Your objective = The entries should be written out again exactly as they read.

##### Data

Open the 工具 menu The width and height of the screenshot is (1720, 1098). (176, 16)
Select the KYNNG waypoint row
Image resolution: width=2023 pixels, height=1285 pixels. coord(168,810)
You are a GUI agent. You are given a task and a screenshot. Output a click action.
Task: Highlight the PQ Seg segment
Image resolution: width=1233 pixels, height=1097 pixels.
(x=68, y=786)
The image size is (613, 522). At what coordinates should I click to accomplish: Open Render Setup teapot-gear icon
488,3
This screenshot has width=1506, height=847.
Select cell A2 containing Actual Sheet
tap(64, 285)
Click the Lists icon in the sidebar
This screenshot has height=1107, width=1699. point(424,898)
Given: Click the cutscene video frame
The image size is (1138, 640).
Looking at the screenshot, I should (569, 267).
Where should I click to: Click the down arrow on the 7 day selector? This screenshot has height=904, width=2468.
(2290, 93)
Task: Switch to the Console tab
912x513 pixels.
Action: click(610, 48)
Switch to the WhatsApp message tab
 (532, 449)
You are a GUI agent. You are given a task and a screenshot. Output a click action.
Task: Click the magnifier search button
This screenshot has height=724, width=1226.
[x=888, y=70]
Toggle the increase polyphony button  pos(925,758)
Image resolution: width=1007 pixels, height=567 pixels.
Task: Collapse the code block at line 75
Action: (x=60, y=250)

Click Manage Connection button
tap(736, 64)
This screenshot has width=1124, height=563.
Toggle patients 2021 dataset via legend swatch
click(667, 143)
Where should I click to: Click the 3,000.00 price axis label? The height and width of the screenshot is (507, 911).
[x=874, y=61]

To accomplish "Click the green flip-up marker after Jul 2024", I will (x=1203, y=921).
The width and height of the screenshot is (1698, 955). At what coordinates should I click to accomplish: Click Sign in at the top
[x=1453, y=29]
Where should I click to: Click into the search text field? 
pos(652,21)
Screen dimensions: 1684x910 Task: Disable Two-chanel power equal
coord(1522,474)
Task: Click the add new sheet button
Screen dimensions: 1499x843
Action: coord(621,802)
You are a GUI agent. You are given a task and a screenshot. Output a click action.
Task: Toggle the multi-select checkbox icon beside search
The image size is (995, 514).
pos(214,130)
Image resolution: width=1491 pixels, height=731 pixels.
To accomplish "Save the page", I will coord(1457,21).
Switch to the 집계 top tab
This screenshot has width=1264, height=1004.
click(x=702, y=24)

##########

Reply to the exercise =
Open the 工具 menu The width and height of the screenshot is (1720, 1098). (176, 16)
Select the KYNNG waypoint row
Image resolution: width=2023 pixels, height=1285 pixels. coord(168,810)
You are a GUI agent. You are given a task and a screenshot. Output a click action.
Task: Highlight the PQ Seg segment
Image resolution: width=1233 pixels, height=1097 pixels.
(x=68, y=786)
The image size is (613, 522). At what coordinates should I click to accomplish: Open Render Setup teapot-gear icon
488,3
This screenshot has width=1506, height=847.
Select cell A2 containing Actual Sheet
tap(64, 285)
Click the Lists icon in the sidebar
This screenshot has height=1107, width=1699. point(424,898)
Given: Click the cutscene video frame
The image size is (1138, 640).
Looking at the screenshot, I should (569, 267).
Where should I click to: Click the down arrow on the 7 day selector? This screenshot has height=904, width=2468.
(2290, 93)
Task: Switch to the Console tab
912x513 pixels.
Action: click(610, 48)
Switch to the WhatsApp message tab
 (532, 449)
You are a GUI agent. You are given a task and a screenshot. Output a click action.
Task: Click the magnifier search button
This screenshot has height=724, width=1226.
[x=888, y=70]
Toggle the increase polyphony button  pos(925,758)
Image resolution: width=1007 pixels, height=567 pixels.
Task: Collapse the code block at line 75
Action: (x=60, y=250)

Click Manage Connection button
tap(736, 64)
This screenshot has width=1124, height=563.
Toggle patients 2021 dataset via legend swatch
click(667, 143)
Where should I click to: Click the 3,000.00 price axis label? The height and width of the screenshot is (507, 911).
[x=874, y=61]

To accomplish "Click the green flip-up marker after Jul 2024", I will (x=1203, y=921).
The width and height of the screenshot is (1698, 955). At what coordinates should I click to accomplish: Click Sign in at the top
[x=1453, y=29]
Where should I click to: Click into the search text field? 
pos(652,21)
Screen dimensions: 1684x910 Task: Disable Two-chanel power equal
coord(1522,474)
Task: Click the add new sheet button
Screen dimensions: 1499x843
Action: coord(621,802)
You are a GUI agent. You are given a task and a screenshot. Output a click action.
Task: Toggle the multi-select checkbox icon beside search
The image size is (995, 514).
pos(214,130)
Image resolution: width=1491 pixels, height=731 pixels.
To accomplish "Save the page", I will coord(1457,21).
Switch to the 집계 top tab
This screenshot has width=1264, height=1004.
click(x=702, y=24)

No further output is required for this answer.